The first action includes in particular:
- Development of a highly efficient OLED device architecture for high brightness, performed by CEA-LETI and Microoled
- Development of a new architecture for the generation of the RGB color primaries, performed jointly by CEA-LETI, Microoled, ST, and Encapsulix
- Design and realization of a CMOS backplane circuit to drive the new optical device architecture. Design is performed by CEA-LETI and Microoled and manufacturing by ST.
In the end, display modules with a brightness of 3000cd/m² for full color representation will be demonstrated, which is ten times more compared to currently available devices.

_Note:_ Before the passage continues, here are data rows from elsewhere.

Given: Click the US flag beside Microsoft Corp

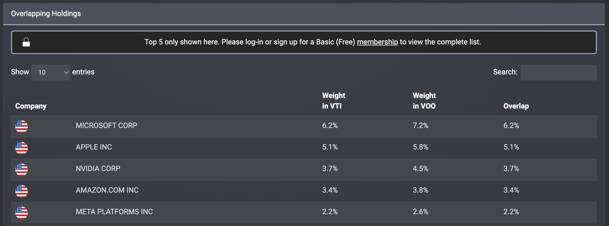Looking at the screenshot, I should click(x=22, y=126).
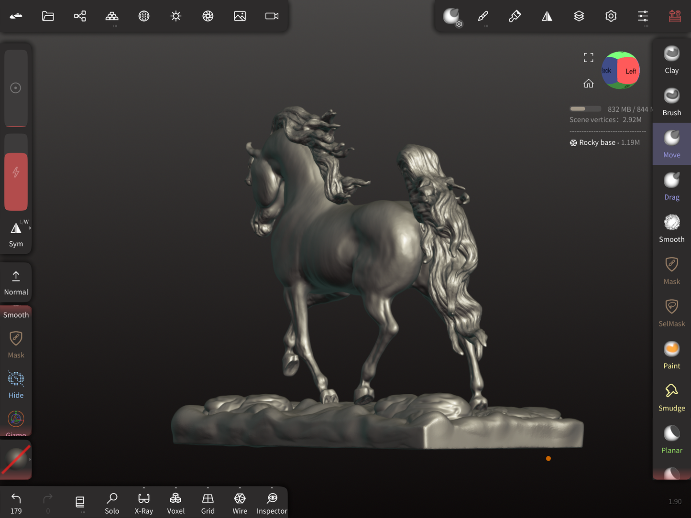Image resolution: width=691 pixels, height=518 pixels.
Task: Toggle Solo mode
Action: pyautogui.click(x=112, y=503)
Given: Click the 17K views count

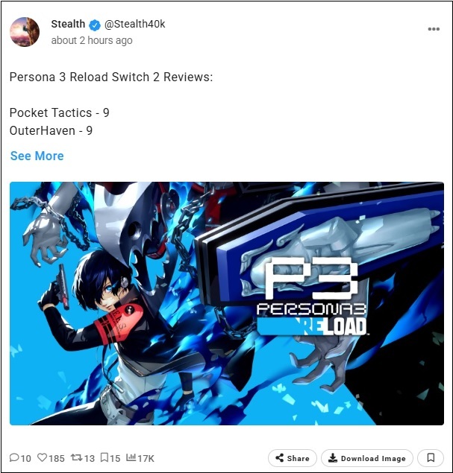Looking at the screenshot, I should pos(146,459).
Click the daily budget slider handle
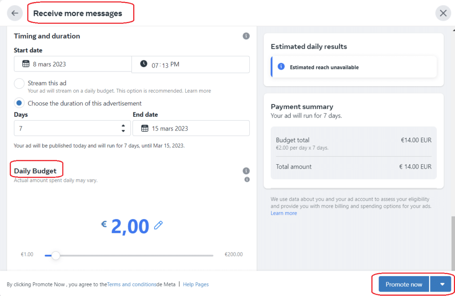 [56, 256]
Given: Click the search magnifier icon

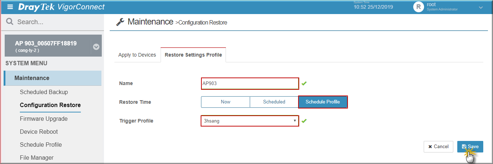Looking at the screenshot, I should click(x=10, y=22).
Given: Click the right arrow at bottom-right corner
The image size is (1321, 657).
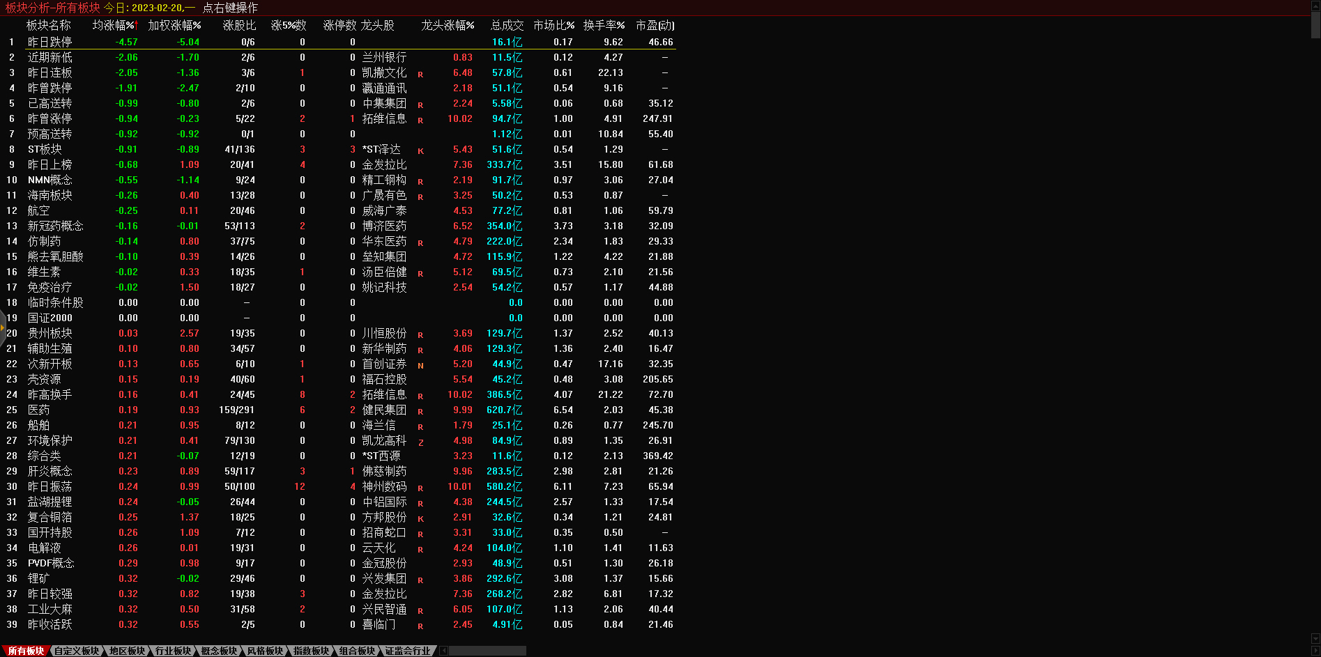Looking at the screenshot, I should click(1315, 651).
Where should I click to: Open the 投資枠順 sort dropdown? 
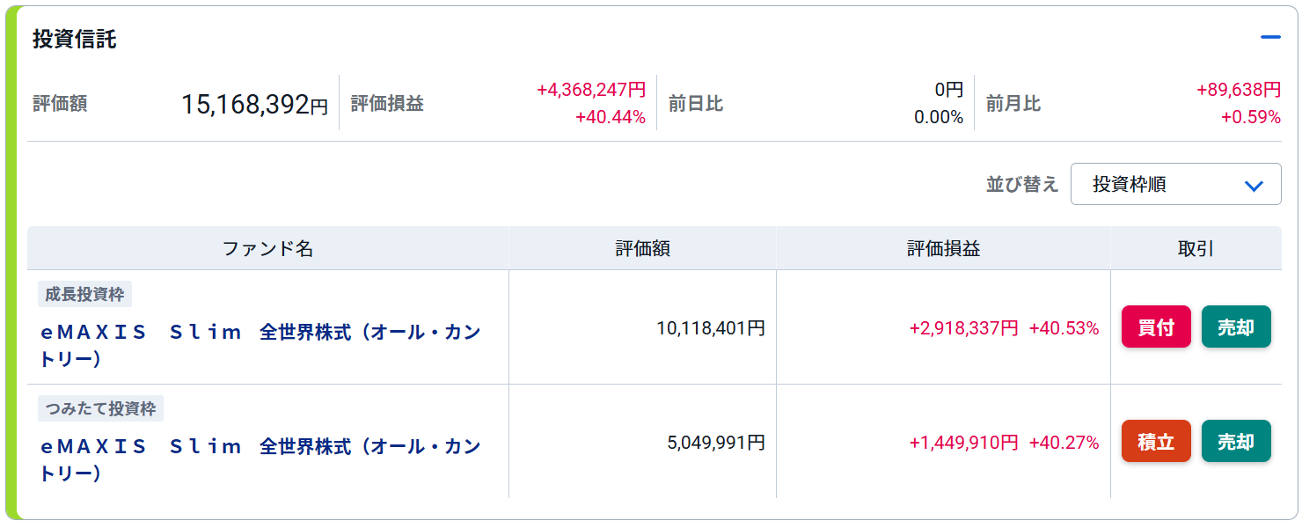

The second action concerns the integration of the new architecture into the existing OLED-on-silicon process flow. The architecture will be optimized for manufacturability using existing tools and deposition process, by achieving the required efficiency and spectral performance with an adequate choice of industrial grade materials, by achieving good overall electro-optical performances compatible with CMOS, good lifetime and finally by having a significant improvement of process control during deposition, and a deposition of a large number of layers within a reasonable TACT time.
In parallel, the potential of the new technology will be demonstrated with a product demonstrator of a typical end-product that requires high luminance OLED microdisplays. The end product is provided by Polaris Vision Systems.